### Data in this exercise

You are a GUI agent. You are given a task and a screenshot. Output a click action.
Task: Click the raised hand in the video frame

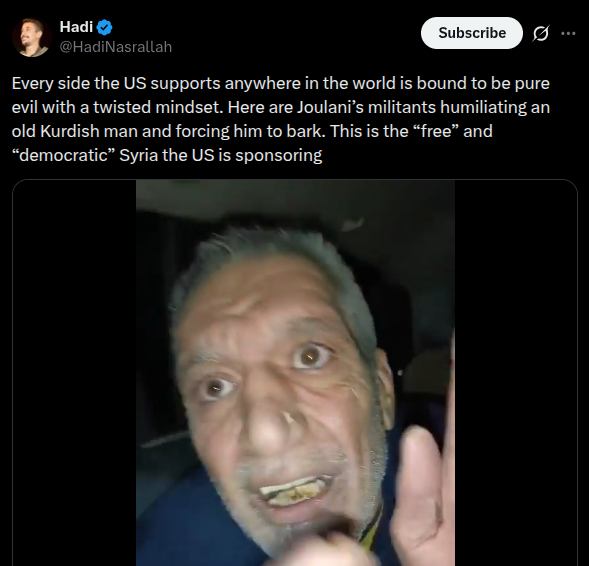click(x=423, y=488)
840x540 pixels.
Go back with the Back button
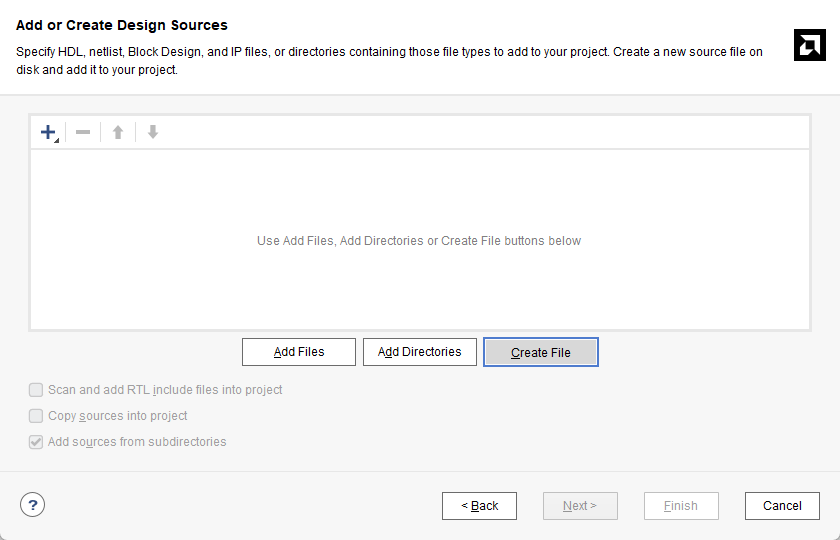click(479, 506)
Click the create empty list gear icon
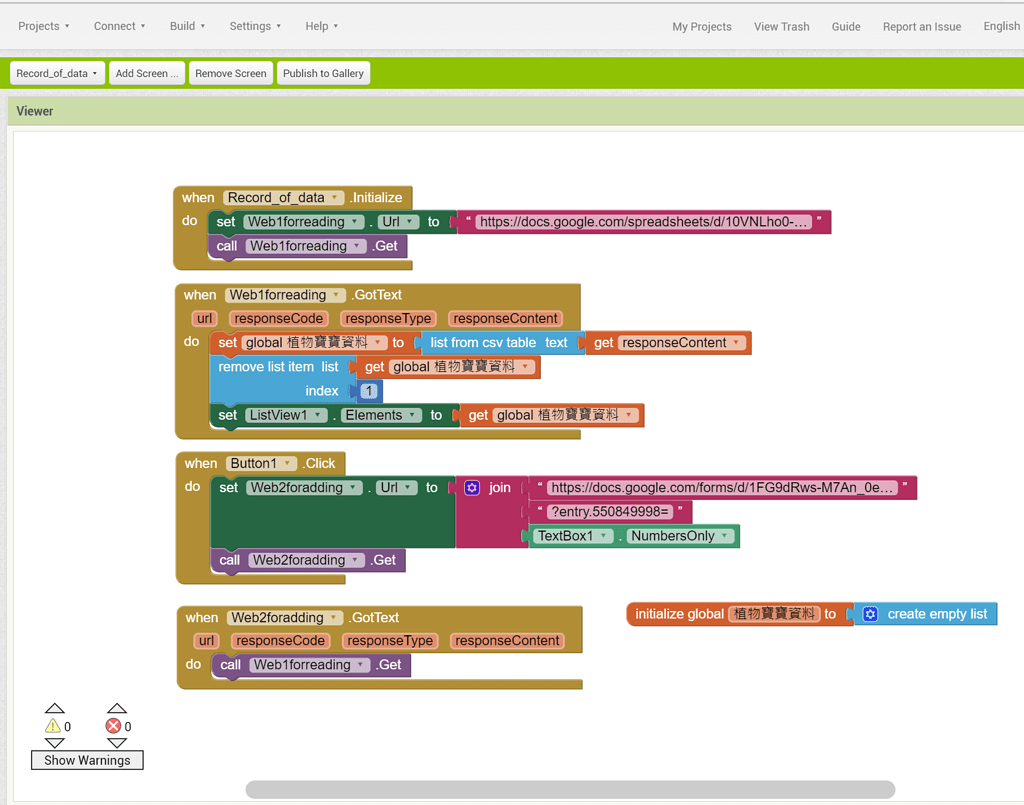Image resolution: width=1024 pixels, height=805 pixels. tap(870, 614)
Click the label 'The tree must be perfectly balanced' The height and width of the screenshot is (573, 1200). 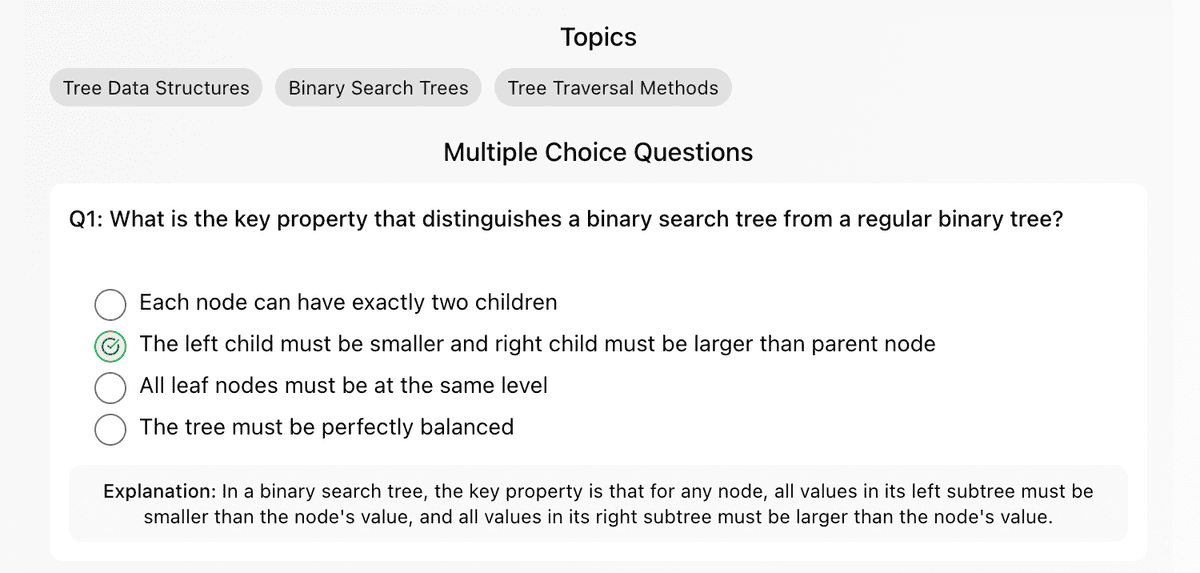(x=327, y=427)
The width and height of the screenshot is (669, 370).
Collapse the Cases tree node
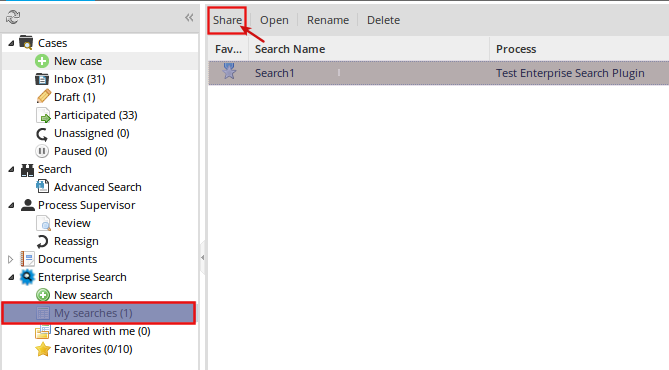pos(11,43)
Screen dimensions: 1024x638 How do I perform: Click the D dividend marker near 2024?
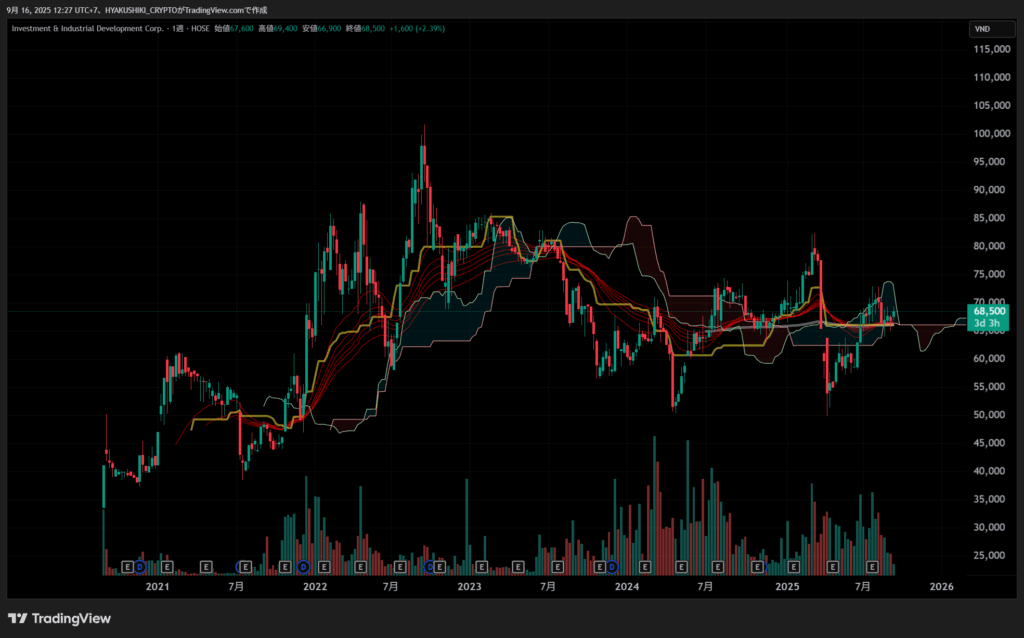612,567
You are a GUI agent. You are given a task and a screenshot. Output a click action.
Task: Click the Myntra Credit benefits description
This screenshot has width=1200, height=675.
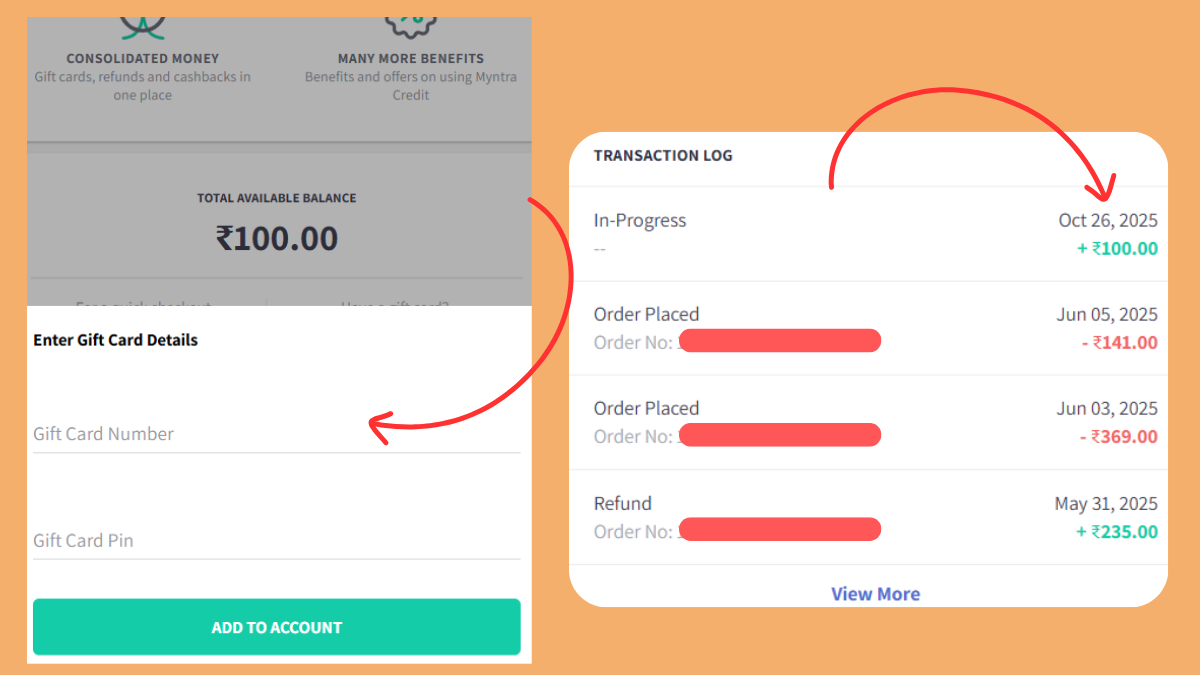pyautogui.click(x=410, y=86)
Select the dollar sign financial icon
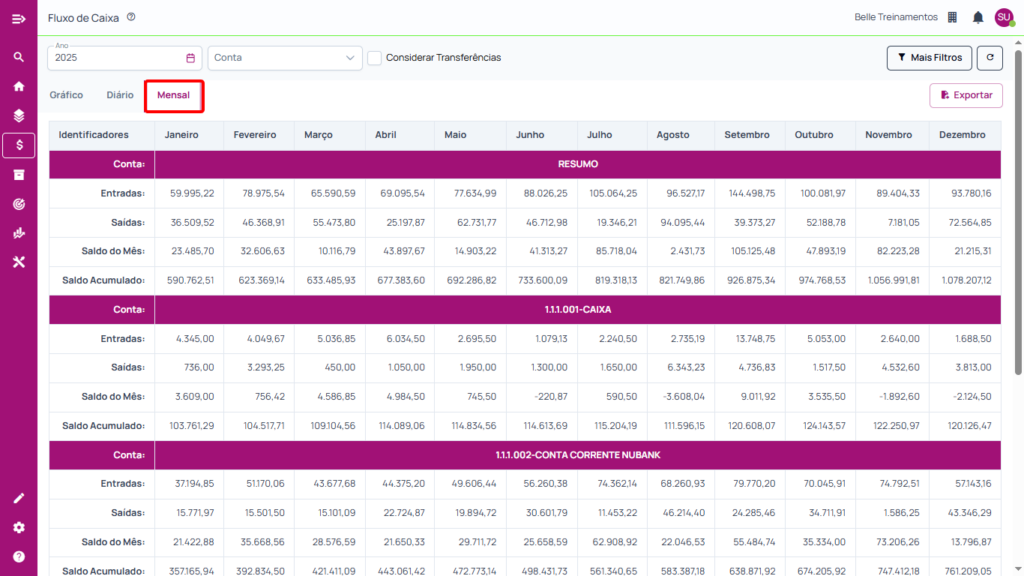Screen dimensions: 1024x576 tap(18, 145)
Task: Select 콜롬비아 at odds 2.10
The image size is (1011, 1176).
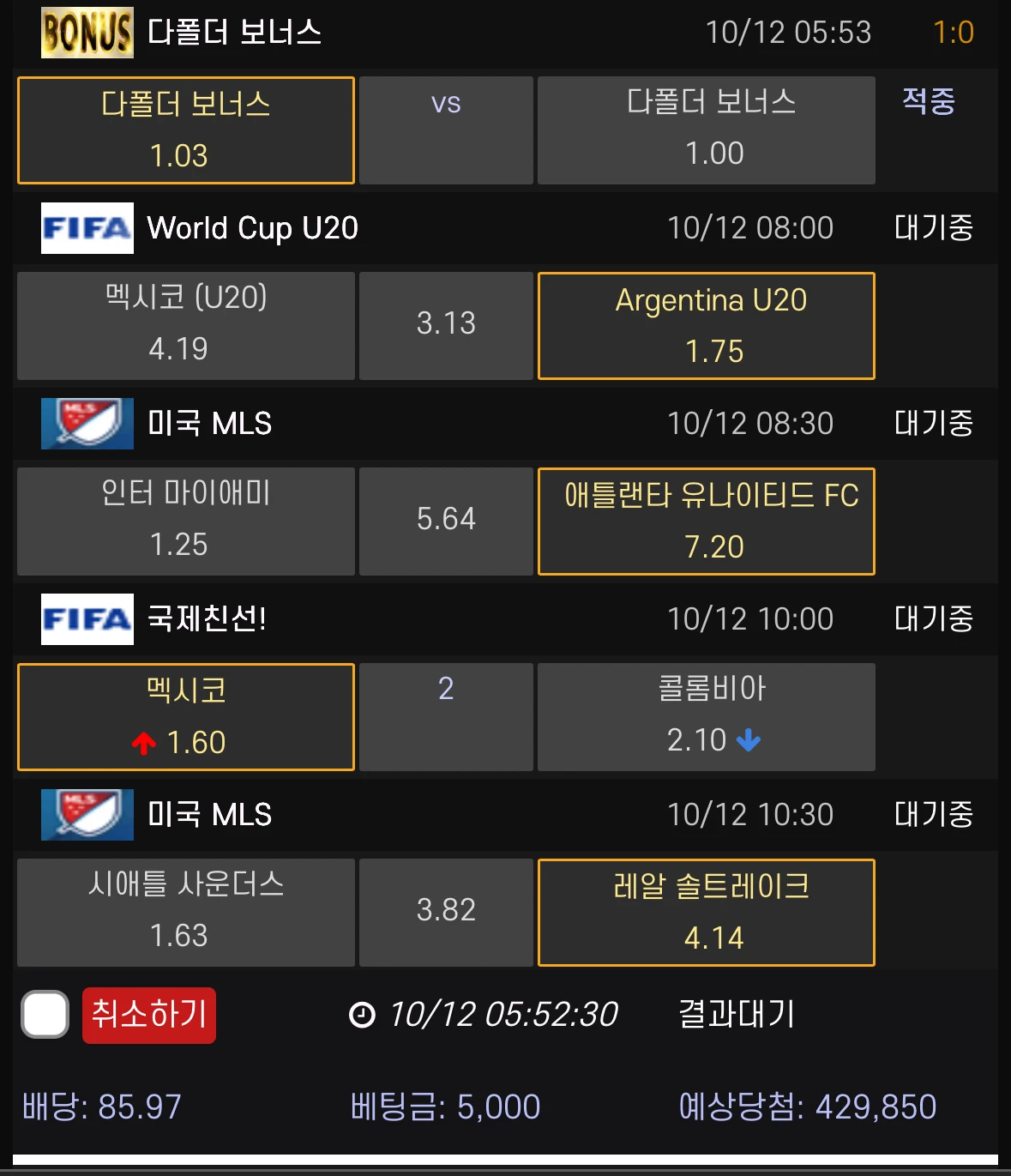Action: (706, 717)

### Aim of the exercise
What is needed is a word-for-word copy of the lines from the one containing "Collapse the Cases tree node" through the final line of the records above, both included, with the pictures left out.

### Written answer
Collapse the Cases tree node
pos(11,43)
Screen dimensions: 1024x638 How do I perform: Click the D dividend marker near 2024?
612,567
You are a GUI agent. You are given a task and a screenshot. Output a click action.
Task: Click the Myntra Credit benefits description
This screenshot has width=1200, height=675.
pyautogui.click(x=410, y=86)
Select the dollar sign financial icon
Screen dimensions: 1024x576 tap(18, 145)
Task: Select 콜롬비아 at odds 2.10
The image size is (1011, 1176).
Action: (706, 717)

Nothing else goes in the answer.